We all know that with a hashmap, the performance depends on the fill ratio of the actual map. A hashmap that is too full would result in bad performance due to hash clashes and the whole lookup would result in a lineair lookup.
However, it is important to note that there are different ways to implement a hashmap. One consists of having a single map and if the location where to store the element (depending on the hash value) is already occupied, you select the next available one. Another keeps a list of all elements that are present on a single location. This means that even if elements have the same hash value, there is no expensive procedure of finding the next free location and the same holds for the lookup.
But how exactly does the load factor influence the performance of the hashmap with the Java implementation? In the previous blog post I already did examine how the load capacity comes into play, this time we will extend it to also use the load capacity.
The load factor is important as it determines when the map is grown and all entries have to be re-organised. An interesting detail is that since Java chose for the option where each element is backed by a list or tree, this means that a map can be grown even though it is no where near full. Just imagine a bad set of elements where they all map to the same small amount of hash codes. As more and more elements are added, only those ‘bins’ (the list/tree behind the actual hash code element) are getting bigger. The actual map itself remains very empty. Yet since there are too many elements in the map, it is grown. If the elements are re-hashed they are hopefully distributed more nicely but there is no guarantee. Just to indicate that a map that is ‘almost full’ doesn’t actually have to be anywhere near full.
To test the performance I have created different scenarios where the initial capacity and the load factor are varied to see the effect. I did an evaluation of both the time it takes to insert the elements and to retrieve them again.
The first test assesses how the insertion duration performs under the different circumstances. If the hashmap is initially created to be large enough the load factor doesn’t matter. A hashmap that is too small however, the result depends on the exact ratio between capacity and load factor. Note that as long as the capacity of the hashmap is smaller than or equal to the amount of elements to add, the load factor of 1 performs pretty well. If however the map is too big, this load factor becomes less important and all different scenarios start to look alike.

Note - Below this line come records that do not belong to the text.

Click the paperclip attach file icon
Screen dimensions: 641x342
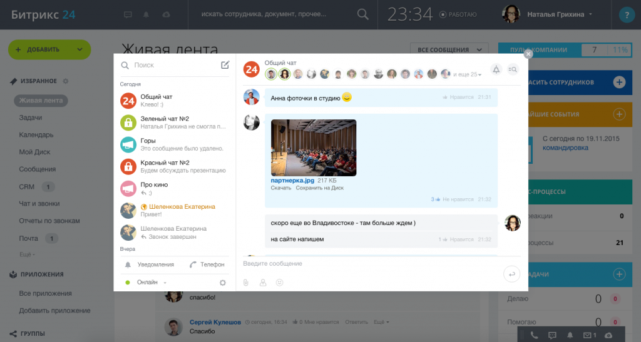246,283
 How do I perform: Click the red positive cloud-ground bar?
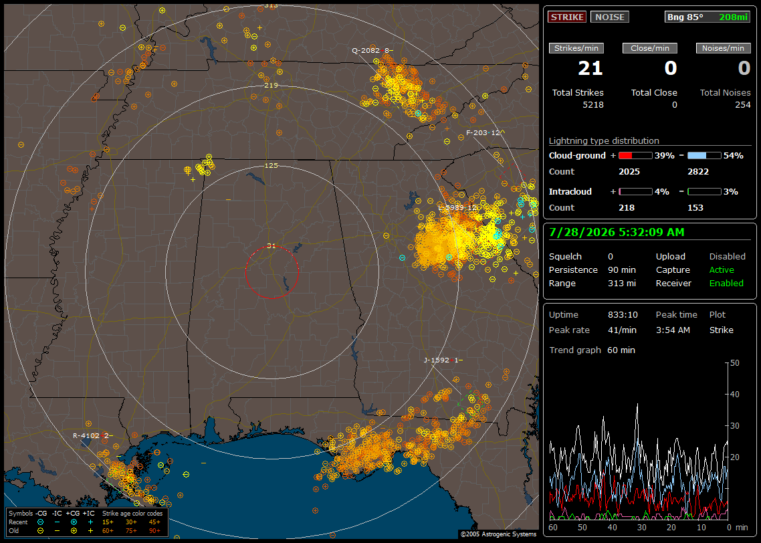pos(635,156)
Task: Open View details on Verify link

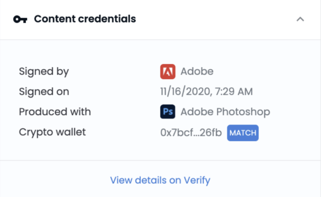Action: click(x=160, y=180)
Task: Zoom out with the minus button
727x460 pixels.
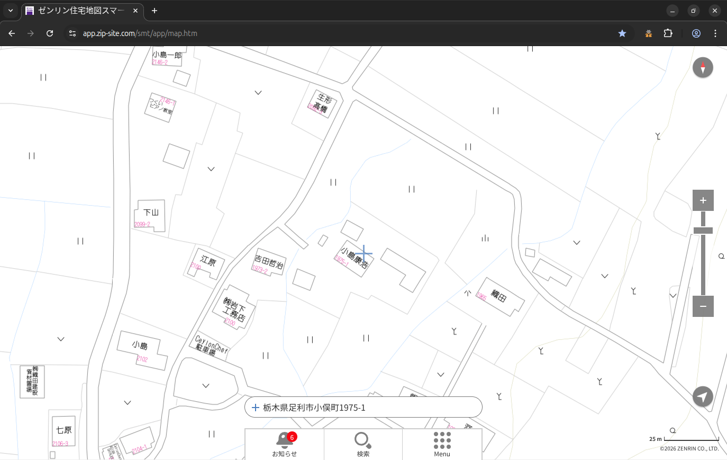Action: [x=703, y=306]
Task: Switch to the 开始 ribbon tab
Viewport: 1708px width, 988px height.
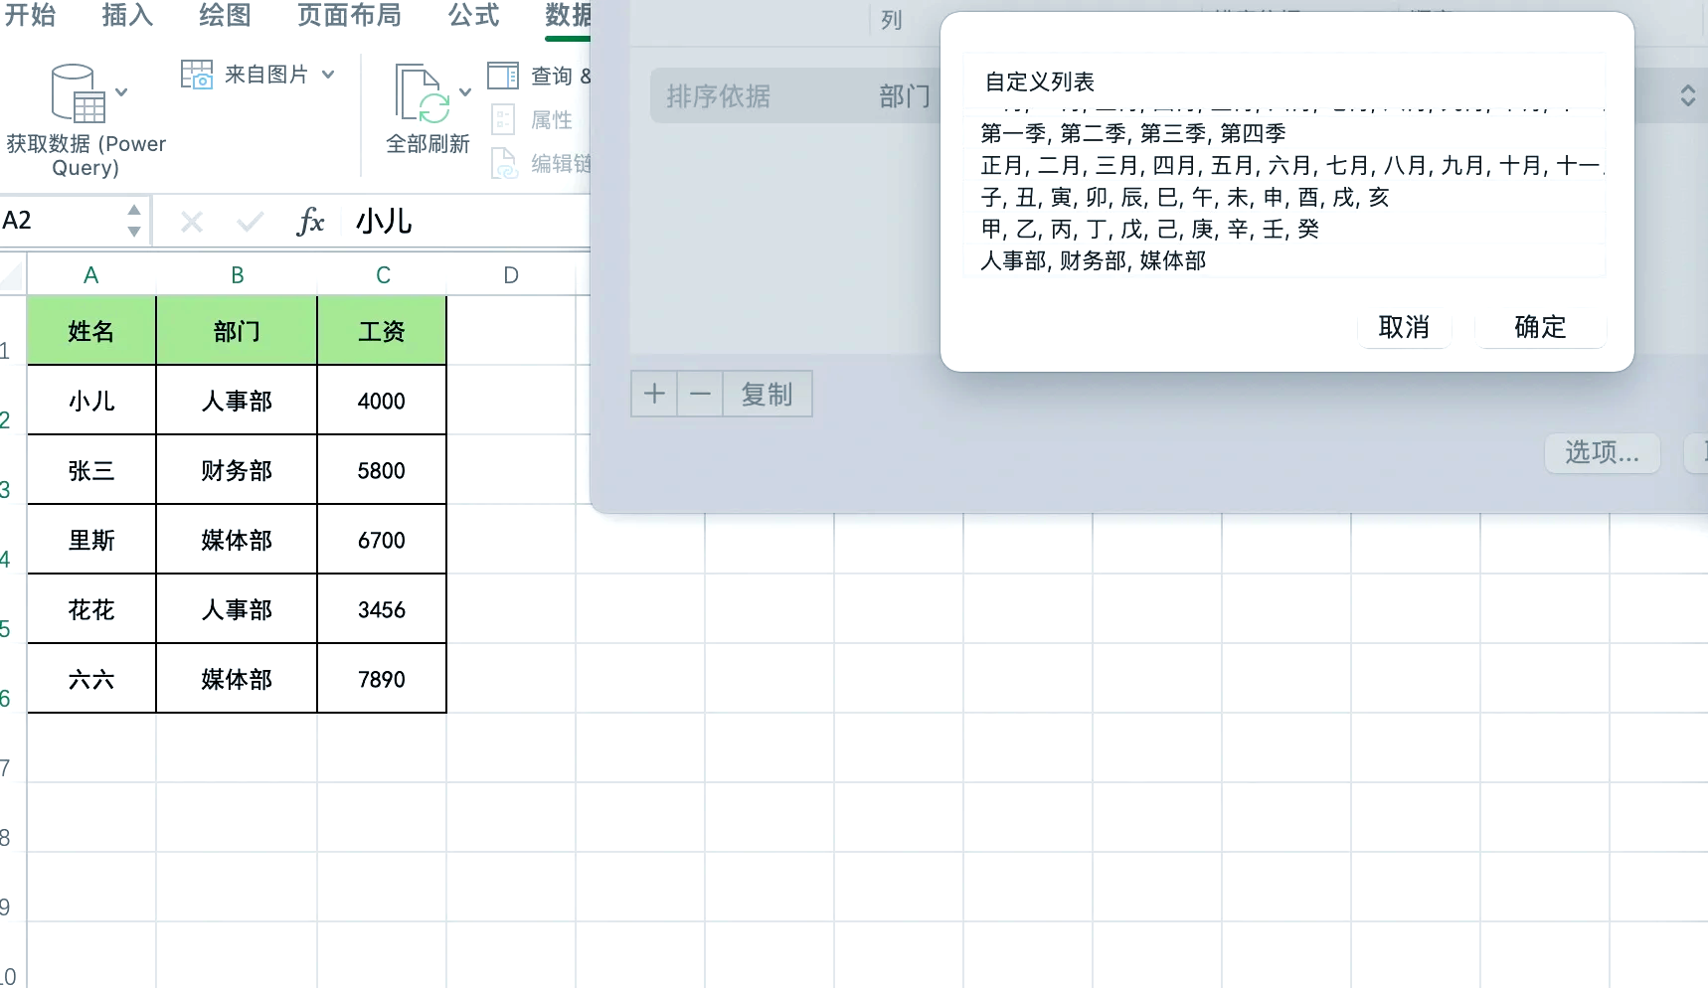Action: tap(31, 16)
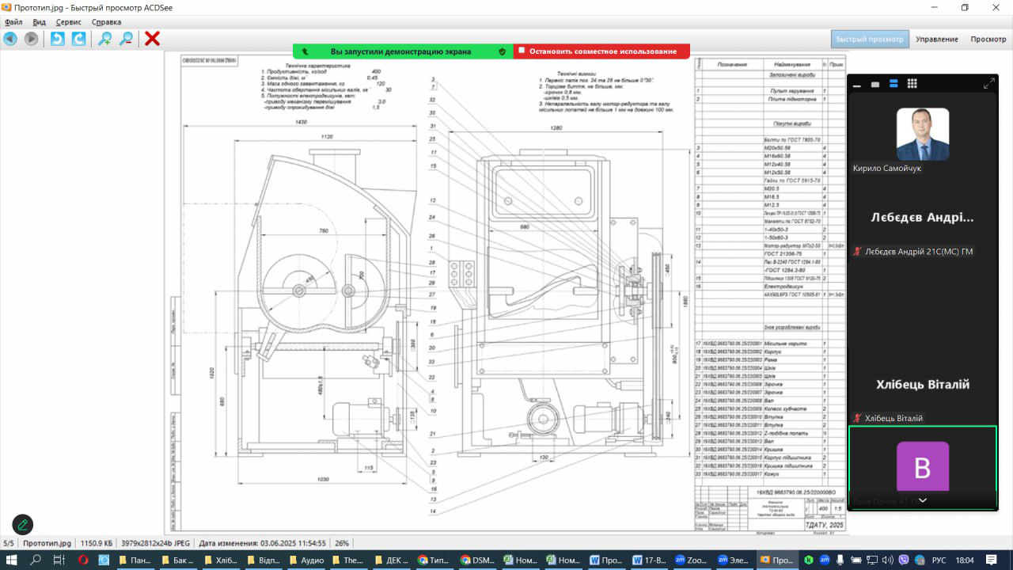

When organising the data a bit different, and grouping all results on their load factor instead of the capacity we see some other results. In all cases we see that the the hashmaps that have a capacity > 100% perform the best. This is due to the fact that their is no need to resize the map and perform any re-hashing of the data. The load of 100% shows different result from the others, most likely because it will always fill up completely before doubling the capacity. With a load of 0.5 or 0.75 this happens earlier and the exact amount of work will therefore depend on when exactly the resize happens and how often.
But more interestingly is of course the duration of getting elements out of the hashmap. For this I repeated a similar test and extracted the same data.
The second test compares the duration to retrieve the elements again. The data is not that exciting, and the common understanding is confirmed. When the load is 1, then it falls behind the rest, although not by much, this is because if the size is too small, it will resize and the actual load will become less than the load factor. The maps with an actual load of 1 are those with capacity 100% and 200%, which both show bad results for the load 1. Interestingly the capacity 75% shows worse results.
Grouping them per load reveals that in all cases the results are pretty close, having a higher capacity will result in better results, but this is simply because this means that the actual load is less then the specified factor.
The general conclusion is that getting elements from a hashmap is always performant enough, this means we must conclude that the implementation of the hashmap in Java does a good job.
In the end it turns out that putting elements in a hashmap is much heavier then getting them, due to the cost of resizing. But then again, the times getting elements from a hashmap is in normal conditions more often then putting elements in the map.